The diplomatic source lamented that the absence of al-Sisi, “a heavy weight on the African scene”, was “likely to weaken the scope” of the initiative.

Only three of the original mission members – Ramaphosa, Mackay Saoul of Senegal and Hakande Hichilema of Zambia, as well as Azali Assoumani, President of Comoros, who currently heads the African Union – are leaving Poland for Kiev on Friday by train.

The mission comes as South Africa seeks to burnish its international credibility, days after the White House expressed concerns about its ties with Russia, prompting Pretoria to pull out of a trade deal with the US. After the call of MPs.

African countries have been divided over their response to the war, with some taking Ukraine’s side, while others remain neutral or gravitate towards Moscow.

Analysts say both Kiev and Moscow are convinced that while the African mission’s chances of a proper peace look incredibly slim, they can win on the battlefield.

Nikolaenko said that territorial concessions by Ukraine were not on the table.

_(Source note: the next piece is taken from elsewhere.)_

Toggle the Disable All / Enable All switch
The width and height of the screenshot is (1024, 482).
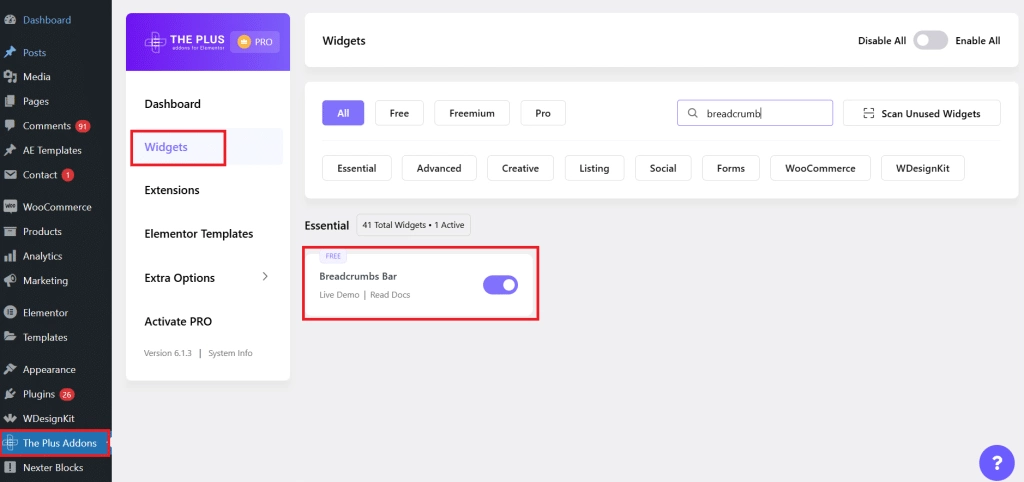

Ukrainian political analyst Anatoly Oktysiuk said of the African leaders, “They won’t be able to offer us anything in terms of conflict resolution.”

“They cannot play the role of mediators. They have very little political weight, they do not influence anything.”

Still, analysts said the mediation effort could give hope of winning some concessions from the Kremlin ahead of a Russia-Africa summit next month.

Securing the future viability of a deal allowing grain from Ukraine to access the global market – an agreement Moscow has threatened to abandon – will be a goal.

Other analysts have suggested that prisoner swaps and fertilizer exports will also be on the agenda in Moscow.

“It’s theatre,” Professor Jeremy Seekings of the University of Cape Town said of the peace effort.

Ramaphosa “really needs something to restore his credibility. And he’s clutching at straws, because it’s a very long shot.”